The ability to predict long-term outcomes using MR Elastography (MRE) and other non-invasive testing methods will be pivotal to drug development and, separately, to diagnosing, staging and monitoring patients. Alina presents highlights from Mayo’s recent CGH paper and lends her own significant experience in this area. As we learned last year, Ian leads or is involved in large population-based studies in Leeds, with considerable focus on how NITs can support patient treatment most successfully and cost effectively. This is a topic where all five panelists can contribute from unique perspectives reflecting their own experiences.
8:53 – Alina Allen begins to discuss recent Mayo Clinic publication “MRE for Prediction of Long-Term Progression and Outcome in Chronic Liver Disease.”
10:22 – Source of data for this retrospective analysis
11:33 – Discussion of results starts by discussing accuracy in pre-cirrhotic patients
13:05 – Key point: biomarkers can tell us more because they are continuous numbers, not two or three level models
14:08 – Stephen Harrison asks for specific numbers that listeners can use as rules of thumb for prediction
15:08 – Alina — a 1 point increase in kPa…more than doubles the risk of cirrhosis for pre-cirrhotic patients, increases risk of decompensation by 22% in compensated cirrhotics
18:53 – Ian Rowe describes results as “great because it speaks to the development of more personal risk stratification for patients.”
19:53 – Alina expands on the benefit for clinicians who need to treat and manage individual patients more intelligently and cost effectively
22:08 – Ian describes a study he and his team in Leeds are conducting that addresses similar issues.
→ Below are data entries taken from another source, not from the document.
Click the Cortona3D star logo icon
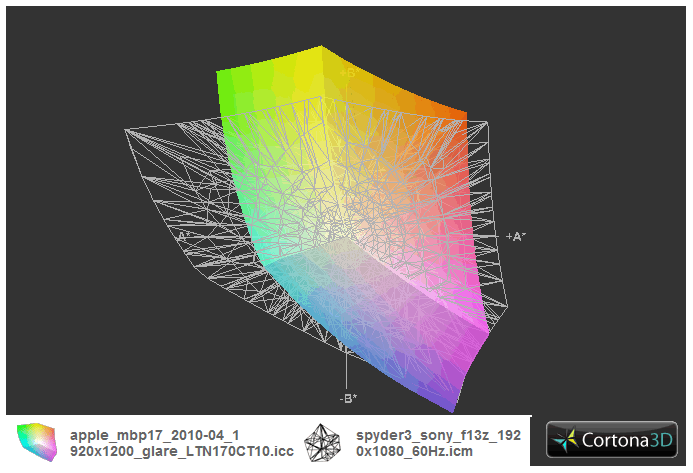 click(x=567, y=441)
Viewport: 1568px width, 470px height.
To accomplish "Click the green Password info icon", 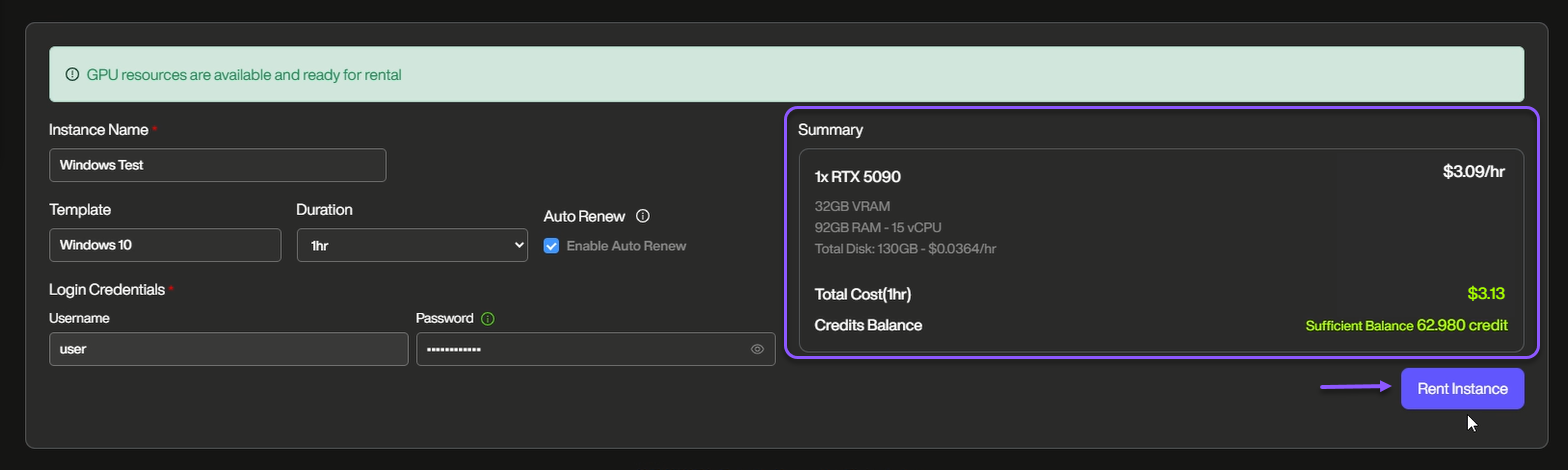I will point(488,319).
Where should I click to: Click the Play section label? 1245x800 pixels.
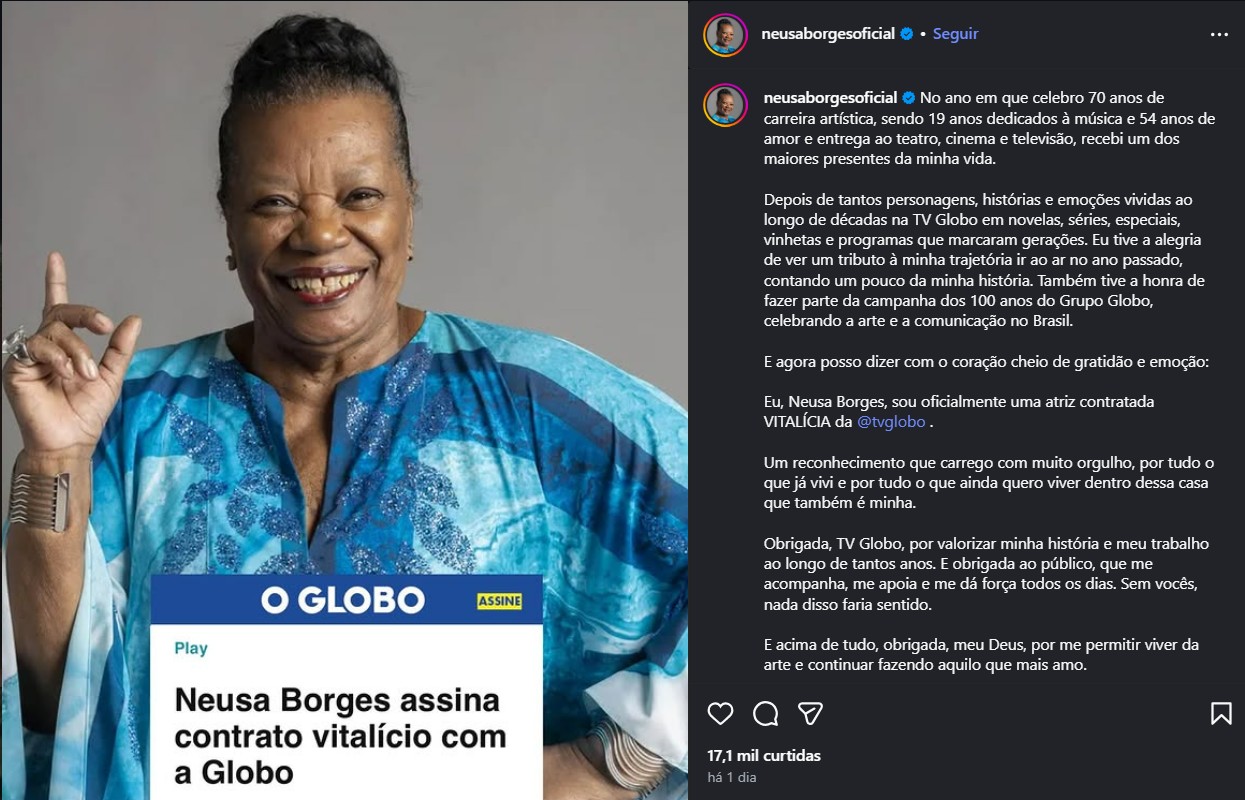point(191,648)
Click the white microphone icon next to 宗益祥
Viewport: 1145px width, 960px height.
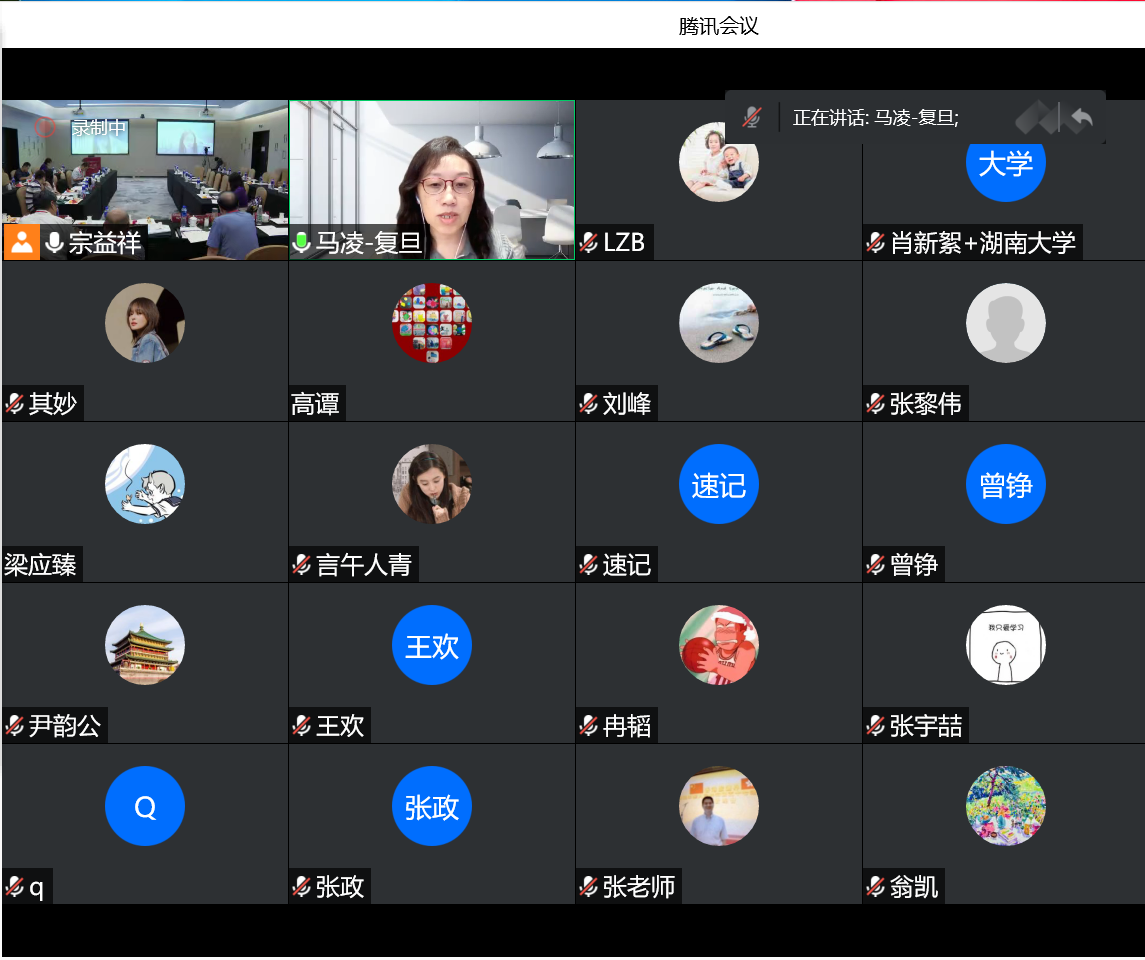pyautogui.click(x=54, y=242)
24:09 – Alina raises question of how to monitor sub-F2 patients in hepatology and even primary care clinics
24:59 – Louise Campbell: same metrics will allow us to individualize terminal care and palliation sooner for patients whose livers will fail. Leads to a more in-depth discussion with Ian on what should happen in the UK today vs. what is happening.
27:39 – Alina describes palliative care in the US as “an area that needs a lot more work” and raises some of the challenges
30:13 – Stephen asks whether we can reverse engineer or analyze these results for FibroScan. Ian reports that his data suggests this is a more complicated challenge.
31:41 – Stephen asks about implications for endpoint designation in pre-approval outcomes studies, then suggests an alternate design with endpoints based on MRE
33:10 – Alina agrees with idea, referring to Scott Friedman’s point in S2 E51 about the genesis of NAFLD activity scores and fibrosis levels
34:45 – Alina: “I think this connection between what we currently use to what we need to move in the future is starting to get made” and paints a picture for what trials might look like.
36:15 – Stephen asks whether we know enough to propose a Subpart H endpoint that is not biopsy driven. He and Alina agree we are close to having one key endpoint proven: a 20% decreasae in MRE correlates to a 1 level decrease in fibrosis.